On Monday alone (after word of several moves leaked out over the weekend), Real Salt Lake traded stalwarts Jamison Olave and Fabian Espindola to New York for allocation money. RSL traded starting midfielder Will Johnson to Portland, also for allocation money. Portland acquired Sporting Kansas City defender Michael Harrington for… allocation money. Houston traded for Portland defender Eric Brunner in exchange for (you guessed it) allocation money. New York added Kosuke Kimura from Portland for the Homegrown Player rights to Akron star Bryan Gallego and—say it with me—allocation money. TFC acquired forward Justin Braun from Real Salt Lake in exchange for defender Aaron Maund and… nope, this time it was just player for player.
Depending on when you’re reading this, there’s a better than good chance this list is only half of the moves made so far in an MLS offseason that is less than a week old.
Your head is spinning. It’s natural. No time to lie down to let it settle, however. You have to forge ahead. Read faster. Teams are wheeling, dealing, slashing, and signing and you’re probably missing it. The longest MLS season, as judged by the calendar, has just ended. There’s no time to waste, because next year comes sooner than it ever has before. The 2013 campaign starts in less than 90 days.
The stage one of the re-entry draft (which sounds like something out of archival NASA footage—”Firing afterburners, stand by for stage one of MLS re-entry draft, on my mark”) happens on Thursday. Stage two is a week later. In between, team will identify targets, announce new contracts, complete more trades, sign new players, shop big names and do everything they can to re-tool or re-build their rosters for the next season. The re-entry draft itself, the mechanism MLS concocted as a compromise with the players instead of free agency, could see a small handful of players selected.
On one hand, the flurry of activity is disconcerting simply because there’s so much of it and it all happens while covered in a soupy mess of arcane rules. On the other hand though, few MLS teams are standing pat and hoping for the best next year. The dynamics of the League will change again (the better to keep our interest), and players who are ready to step into primetime roles are moving up the depth chart.
Whether it was a function of the long postseason or simply that those teams who didn’t make the final took advantage of a head start on rebuilding, several MLS clubs are in a rush to get things done.
Make no mistake, though. Real Salt Lake’s decision to trade Olave, Espindola, and Johnson was more about “need” than “want.” All three players make salaries in the League’s upper tier With mandatory increases across the roster, the club had no choice other than to let go of players they would undoubtedly have preferred to keep. Several other clubs find themselves in violation of the salary cap for similar reasons—the amount of allocation money teams have at their disposal expands and contracts from year to year due to a variety of factors. Seattle missing the allocation money given to CONCACAF Champions League qualifying teams, for example, exacerbates an already difficult salary budget situation. The Sounders are on the transaction clock. Expect to see some movement.

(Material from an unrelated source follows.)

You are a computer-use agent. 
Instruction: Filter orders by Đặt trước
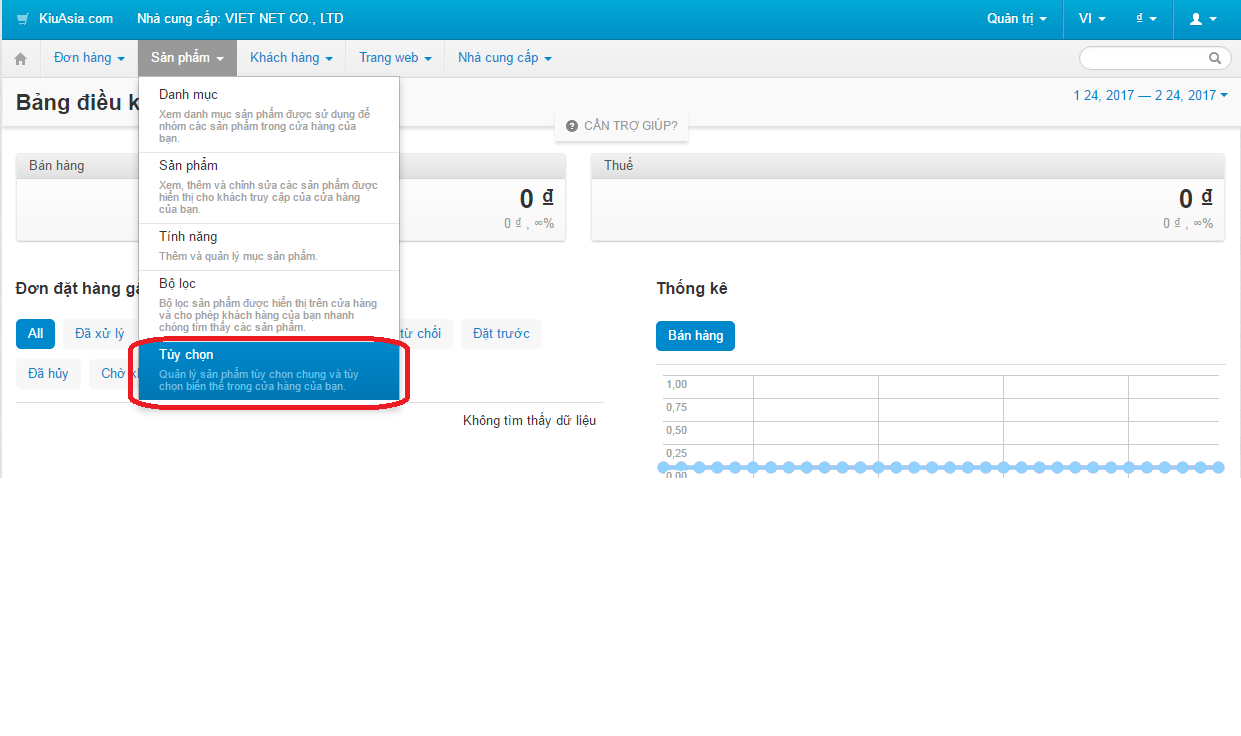coord(502,334)
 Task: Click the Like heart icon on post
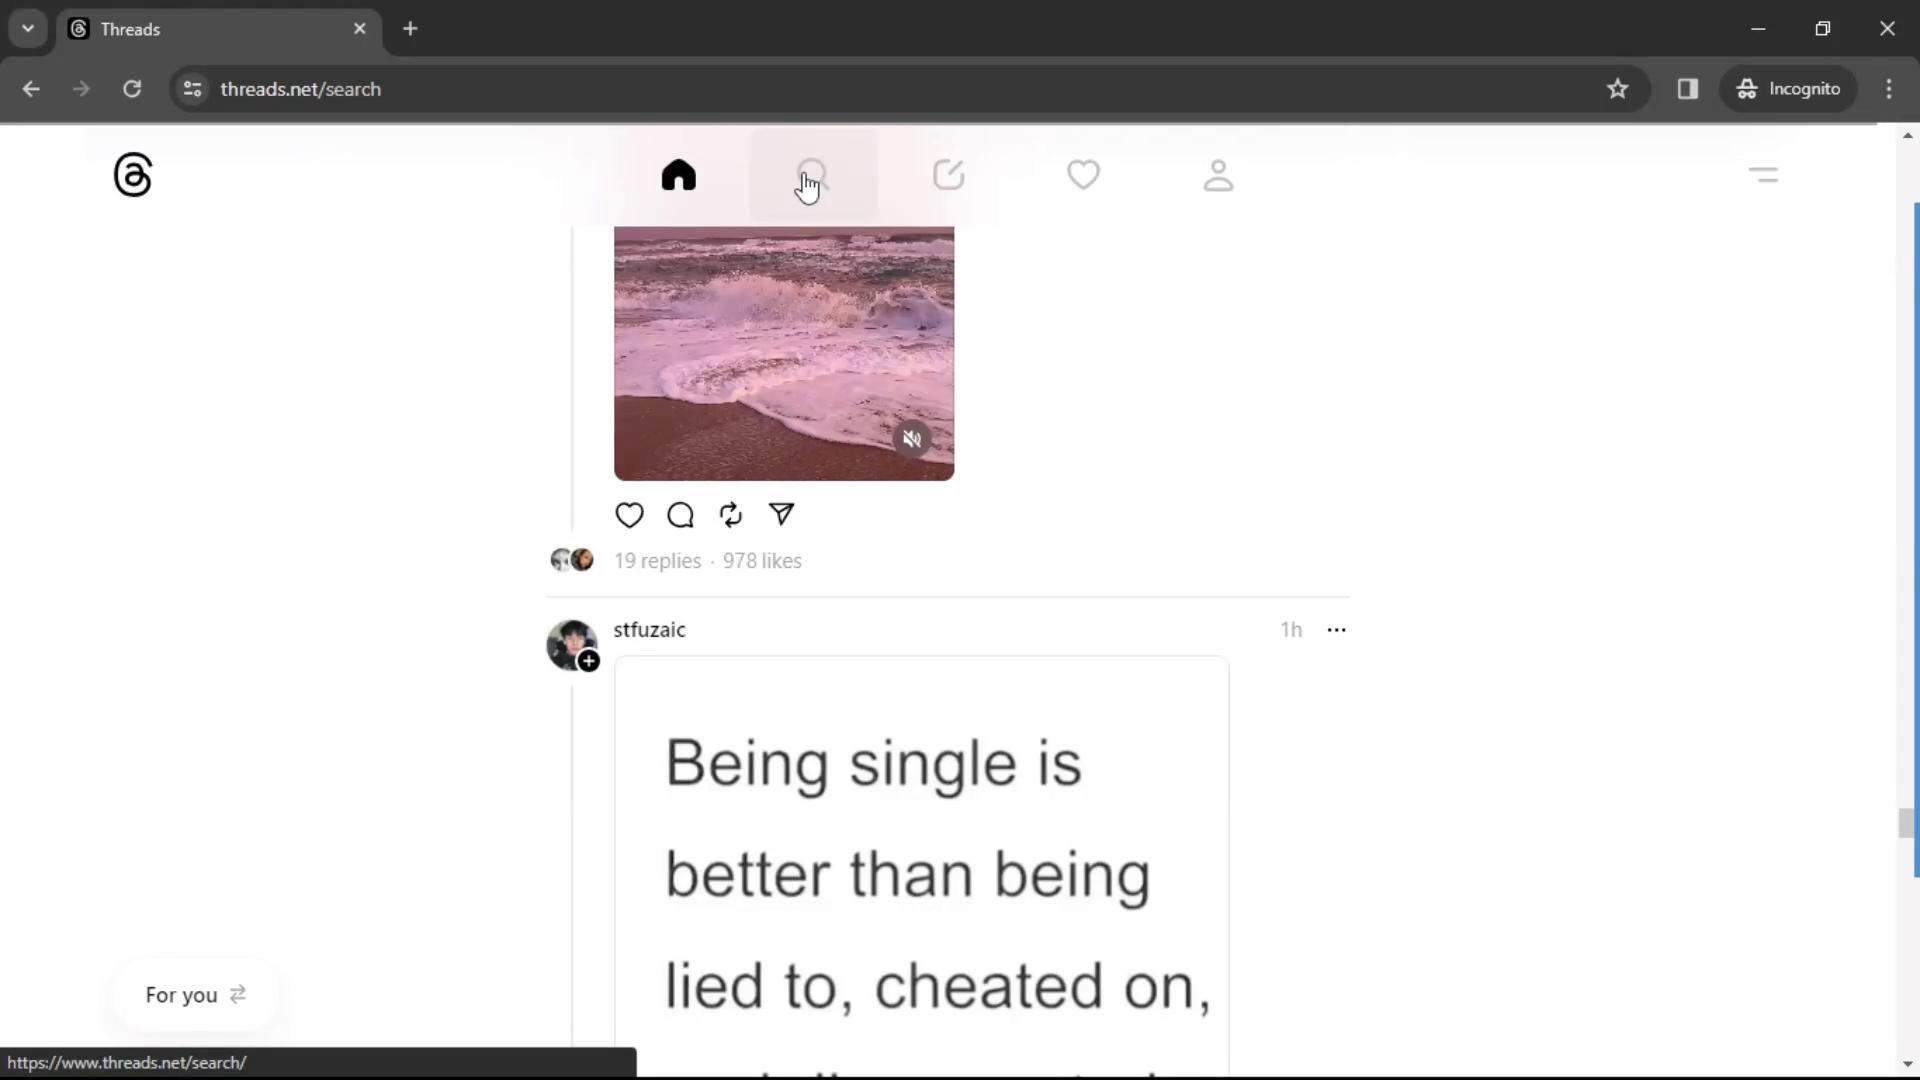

Without fail, a great cry goes up from fans the moment a season ends, either for their team specifically, or for the League in general. The pining for games begins as soon as the final whistle blows. Funny then, that the MLS offseason is the shortest of any major professional sports league in America. In a way, MLS is replicating the year-round interest for which the NFL is so noted, even in the short(ening) window that opens between the MLS Cup final and First Kick. It’s slightly more complicated (read: much more complicated), but player movement and rumor can stoke the fires of fan passion almost as much as game day. It’s the season to find joy in a new player that might make the difference in 2013.